= Beginning of Section =
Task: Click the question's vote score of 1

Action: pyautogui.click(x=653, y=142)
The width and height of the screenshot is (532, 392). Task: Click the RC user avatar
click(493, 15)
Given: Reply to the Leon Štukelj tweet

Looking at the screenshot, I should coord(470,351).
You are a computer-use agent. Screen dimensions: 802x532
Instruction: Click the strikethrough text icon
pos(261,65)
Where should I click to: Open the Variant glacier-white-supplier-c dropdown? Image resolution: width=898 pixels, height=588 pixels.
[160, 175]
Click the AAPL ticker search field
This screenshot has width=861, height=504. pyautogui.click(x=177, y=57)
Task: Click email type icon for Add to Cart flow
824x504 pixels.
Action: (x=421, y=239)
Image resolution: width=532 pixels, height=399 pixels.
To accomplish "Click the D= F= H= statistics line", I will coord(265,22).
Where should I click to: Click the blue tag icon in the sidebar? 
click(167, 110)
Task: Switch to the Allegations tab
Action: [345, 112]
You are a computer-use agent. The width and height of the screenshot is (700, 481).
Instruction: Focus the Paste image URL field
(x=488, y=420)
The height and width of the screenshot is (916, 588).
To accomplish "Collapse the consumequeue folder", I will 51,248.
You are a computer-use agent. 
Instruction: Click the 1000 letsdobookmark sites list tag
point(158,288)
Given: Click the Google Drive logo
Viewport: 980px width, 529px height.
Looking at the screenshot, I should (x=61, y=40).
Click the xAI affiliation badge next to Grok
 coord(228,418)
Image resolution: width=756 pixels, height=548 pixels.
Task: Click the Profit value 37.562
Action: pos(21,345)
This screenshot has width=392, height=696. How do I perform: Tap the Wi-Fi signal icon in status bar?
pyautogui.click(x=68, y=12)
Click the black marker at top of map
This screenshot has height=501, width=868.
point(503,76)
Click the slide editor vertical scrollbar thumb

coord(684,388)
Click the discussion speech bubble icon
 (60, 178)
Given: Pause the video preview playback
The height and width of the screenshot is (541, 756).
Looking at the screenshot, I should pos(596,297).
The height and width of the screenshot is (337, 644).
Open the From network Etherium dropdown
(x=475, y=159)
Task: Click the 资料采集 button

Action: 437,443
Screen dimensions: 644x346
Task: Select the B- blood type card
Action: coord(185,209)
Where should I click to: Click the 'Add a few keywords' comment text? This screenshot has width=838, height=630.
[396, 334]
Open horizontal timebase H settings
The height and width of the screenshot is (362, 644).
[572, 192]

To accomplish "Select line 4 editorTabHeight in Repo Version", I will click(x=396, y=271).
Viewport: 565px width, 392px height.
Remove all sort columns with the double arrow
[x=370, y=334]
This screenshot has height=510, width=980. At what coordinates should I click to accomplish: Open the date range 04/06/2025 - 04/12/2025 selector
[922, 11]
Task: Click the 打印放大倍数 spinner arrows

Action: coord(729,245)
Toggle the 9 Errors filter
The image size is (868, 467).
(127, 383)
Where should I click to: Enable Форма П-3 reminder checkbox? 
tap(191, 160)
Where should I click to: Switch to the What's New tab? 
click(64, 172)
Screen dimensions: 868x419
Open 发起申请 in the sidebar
= End of Section =
With nothing left out, copy every record exactly.

Task: Click the question's vote score of 1

Action: pyautogui.click(x=653, y=142)
The width and height of the screenshot is (532, 392). Task: Click the RC user avatar
click(493, 15)
Given: Reply to the Leon Štukelj tweet

Looking at the screenshot, I should coord(470,351).
You are a computer-use agent. Screen dimensions: 802x532
Instruction: Click the strikethrough text icon
pos(261,65)
Where should I click to: Open the Variant glacier-white-supplier-c dropdown? Image resolution: width=898 pixels, height=588 pixels.
[160, 175]
Click the AAPL ticker search field
This screenshot has width=861, height=504. pyautogui.click(x=177, y=57)
Task: Click email type icon for Add to Cart flow
824x504 pixels.
Action: (x=421, y=239)
Image resolution: width=532 pixels, height=399 pixels.
To accomplish "Click the D= F= H= statistics line", I will coord(265,22).
Where should I click to: Click the blue tag icon in the sidebar? 
click(167, 110)
Task: Switch to the Allegations tab
Action: [345, 112]
You are a computer-use agent. The width and height of the screenshot is (700, 481).
Instruction: Focus the Paste image URL field
(x=488, y=420)
The height and width of the screenshot is (916, 588).
To accomplish "Collapse the consumequeue folder", I will 51,248.
You are a computer-use agent. 
Instruction: Click the 1000 letsdobookmark sites list tag
point(158,288)
Given: Click the Google Drive logo
Viewport: 980px width, 529px height.
Looking at the screenshot, I should (x=61, y=40).
Click the xAI affiliation badge next to Grok
 coord(228,418)
Image resolution: width=756 pixels, height=548 pixels.
Task: Click the Profit value 37.562
Action: pos(21,345)
This screenshot has width=392, height=696. How do I perform: Tap the Wi-Fi signal icon in status bar?
pyautogui.click(x=68, y=12)
Click the black marker at top of map
This screenshot has height=501, width=868.
point(503,76)
Click the slide editor vertical scrollbar thumb

coord(684,388)
Click the discussion speech bubble icon
 (60, 178)
Given: Pause the video preview playback
The height and width of the screenshot is (541, 756).
Looking at the screenshot, I should pos(596,297).
The height and width of the screenshot is (337, 644).
Open the From network Etherium dropdown
(x=475, y=159)
Task: Click the 资料采集 button

Action: 437,443
Screen dimensions: 644x346
Task: Select the B- blood type card
Action: coord(185,209)
Where should I click to: Click the 'Add a few keywords' comment text? This screenshot has width=838, height=630.
[396, 334]
Open horizontal timebase H settings
The height and width of the screenshot is (362, 644).
[572, 192]

To accomplish "Select line 4 editorTabHeight in Repo Version", I will click(x=396, y=271).
Viewport: 565px width, 392px height.
Remove all sort columns with the double arrow
[x=370, y=334]
This screenshot has height=510, width=980. At what coordinates should I click to accomplish: Open the date range 04/06/2025 - 04/12/2025 selector
[922, 11]
Task: Click the 打印放大倍数 spinner arrows

Action: coord(729,245)
Toggle the 9 Errors filter
The image size is (868, 467).
(127, 383)
Where should I click to: Enable Форма П-3 reminder checkbox? 
tap(191, 160)
Where should I click to: Switch to the What's New tab? 
click(64, 172)
Screen dimensions: 868x419
Open 发起申请 in the sidebar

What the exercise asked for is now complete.